TEXT SHOWN:
Bachelor in Applied Foreign Languages (English) / Faculty of Liberal Arts

Details

Conditions of submission
If you need more information about this course, kindly send an email to: incomingdri@icp.fr

Course Information

Bachelor year 2 12 HOURS
Fall Semester 2 ECTS
Tutorials (TD)
Professor: Don Pierre PERALDI
Course Code: FDL_LEA_L2_S3_AN_THEM_T3

Introduction

This course examines the far-reaching significance of translation and uses insights and practices from the field of translation to help students improve their skills. Students will be introduced to some of the most common debates among translators and translation scholars about how best to translate texts. This is a rich and complex question because translation is not just a straightforward matter of exchanging words in one language for words in another. It involves cultural, social, aesthetic, political, economic, and ethical considerations. Students will be able to explore these issues through written exercises that put theory into practice. Studying these issues will help them understand why translation matters: it helps to reflect upon our cultural values and those of others; facilitates or impedes cross-cultural communication; enables the cross-pollination of ideas and literary innovations; and reinforces or subverts established power imbalances.

REQUIRED WORK: Pick up the translation course description after its final sentence and carry it forward in the same register.

AVAILABLE DATA:
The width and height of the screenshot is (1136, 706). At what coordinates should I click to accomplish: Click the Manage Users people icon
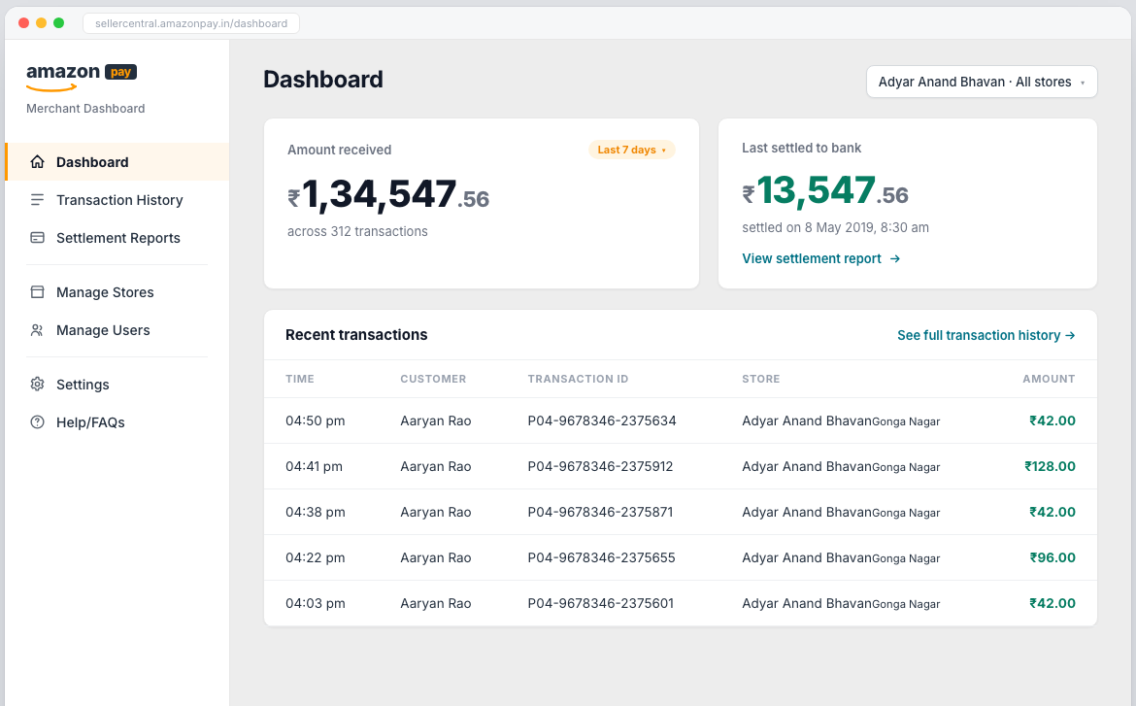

SOLVED EXERCISE:
Objectives

By the end of the course, students will be able to:
• Improve oral and written communication between or within French and English cultures and languages.
• Have knowledge about literary, critical, historical, linguistic, and cultural approaches.
• Be able to use them in text analysis and text production.
• Be able to translate texts in the light of the knowledge acquired in terms of terminology, field knowledge, source language and target language required for translations.
• Acquire research skills and to be able to include information sources effectively in the translation process.

Admission

Prerequisites training

The course is open to students with an adequate command of English, with knowledge of the literary, cultural, and translation traditions of the English-speaking world.

Program

Methods of Instruction

This course is designed to train students to translate selected texts from different genres of
discourse from French into English, with particular emphasis on how to select the proper word,
how to use nominal and verbal structures, as well as major rhetorical devices, proper
punctuation, sentence linkers, and smooth transitions between paragraphs. Lively classroom
discussions resulting from comparing different translations should ensue with the aim of
pointing out why each group of students prefers one translation to the other.
 

Assessment and Final Grade

Text 1 to be translated during class: 50%
Text 2 to be translated during class: 50%
 

Course Requirements

Students are strongly advised to have translated a text given by the teacher the previous week
for the next class. Attendance is compulsory.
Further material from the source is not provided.